1. Doctors! In! SPACE! – A stand-alone book I realized I was writing like a TV series—each chapter is an individual episode, with longer arcs following them through. It’s narrated by Dreedo Lonelight a PA-of-sorts (SPACE!doctors apparently have different ranking systems because PAs aren’t quite like they are here), who is also a humanoid monkey-faced character of a somewhat Aspberger’s-y disposition, putting up with such problems as cowardly little sea creatures wanting to be driven insane, alien sex ed, patients who insist that they’re hounded by evil spirits, surgically removing congenital organic jet packs, and an omnipresent hive-minded colleague with a picking problem.

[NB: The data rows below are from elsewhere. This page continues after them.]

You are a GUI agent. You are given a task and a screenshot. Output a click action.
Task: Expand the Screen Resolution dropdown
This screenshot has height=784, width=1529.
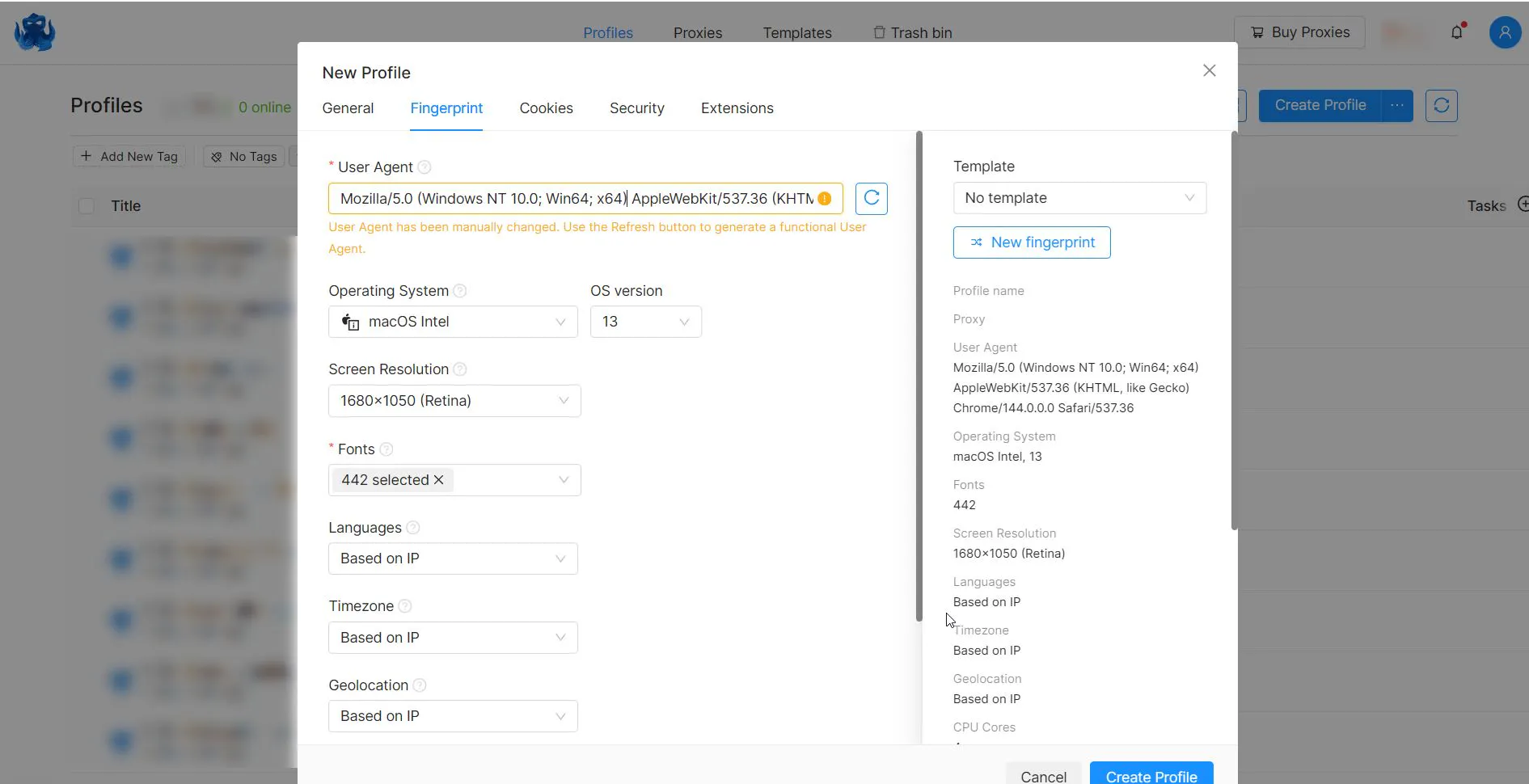tap(454, 401)
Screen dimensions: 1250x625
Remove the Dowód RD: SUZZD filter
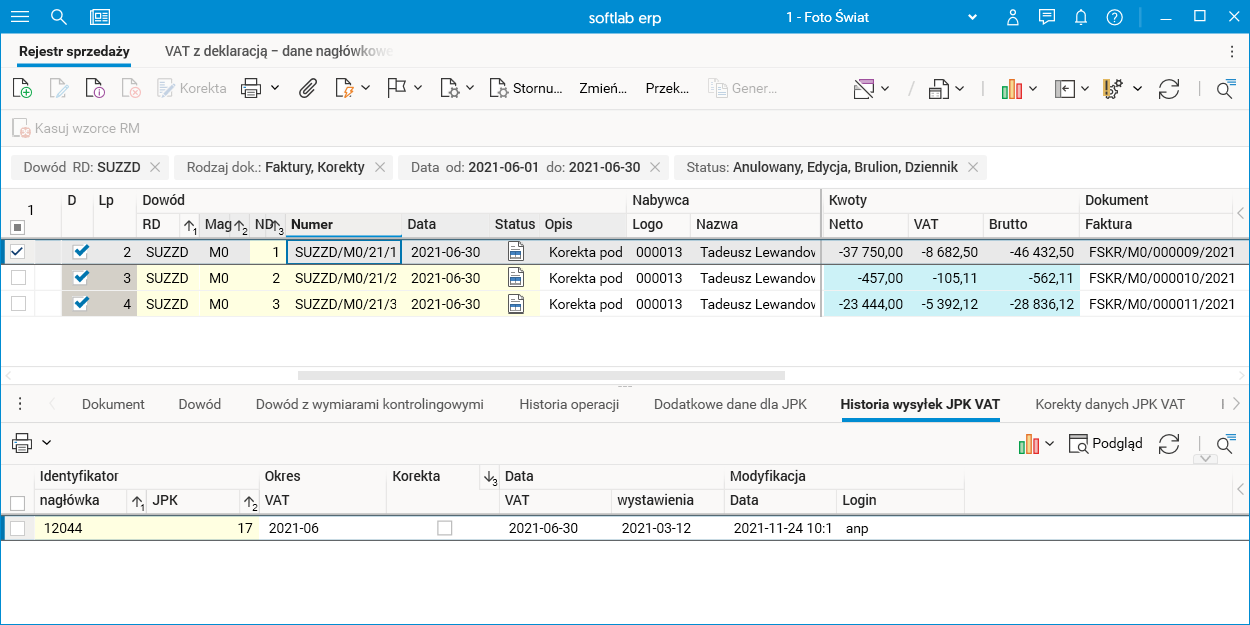(155, 167)
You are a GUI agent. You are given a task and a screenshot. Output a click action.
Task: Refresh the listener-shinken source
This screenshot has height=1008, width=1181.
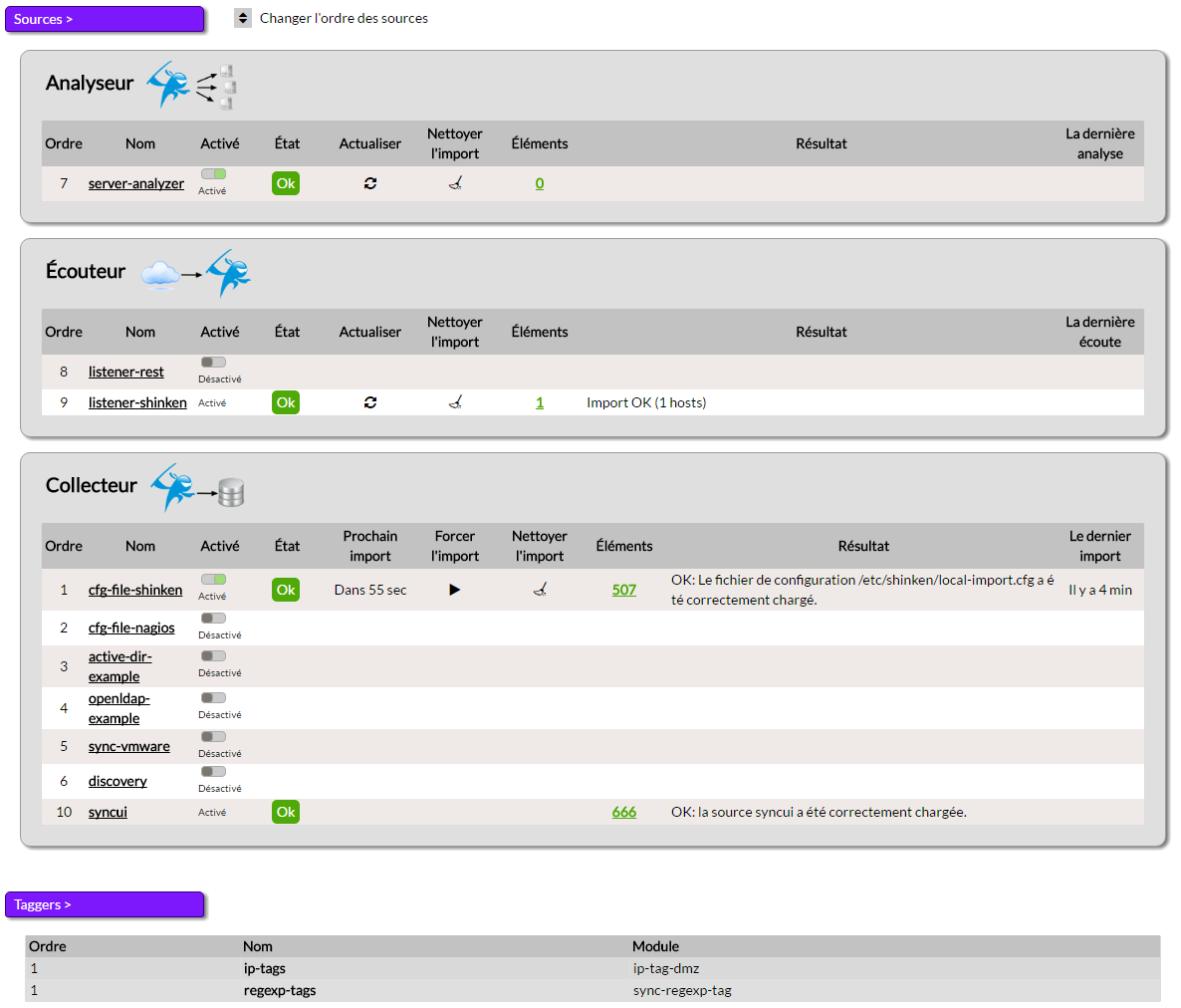[370, 402]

The stories focus on the implications of biology on culture and on culture itself. Hopefully the effect is good.

2. The OGYAFE,* aka Obligatory Giant Young Adult Fantasy Epic – Yes, this is what it sounds like. A lot more conventional than the other. Set mostly in another universe, with two protagonists—Sheila, a girl with Mystical Magic Powers, and Jane, who thinks she has invented Sheila as a character in the stories she writes until she finds herself in that universe. It’s got a gods-war in it, big purple dragons on ranches, vaguely communist not!Elves, and lots of different kinds of cats. It’s also got some of the most bizarrely motivated villains I’ve ever invented: they’re all insane, in all sorts of entertainingly different ways. Plus, one has huge useless bat wings and spends a lot of time complaining about them.

The bad news is, like any good OGYAFE, it’s going to be several books long. (Four, actually.) And it’s not exactly unique, but I have always wanted to toss my hat into the OGYAFE ring, and I want to see if I can redo this old story well.


So! Get all that? Good! Now, rest assured that barring an asteroid strike I will plow away at both of these. But for now, I want to know what you think:

[Poll #1323108]


*Ogyafe has made it into one of my conlangs—in Rredrra it means “everlasting creative endeavor that is never quite finished.”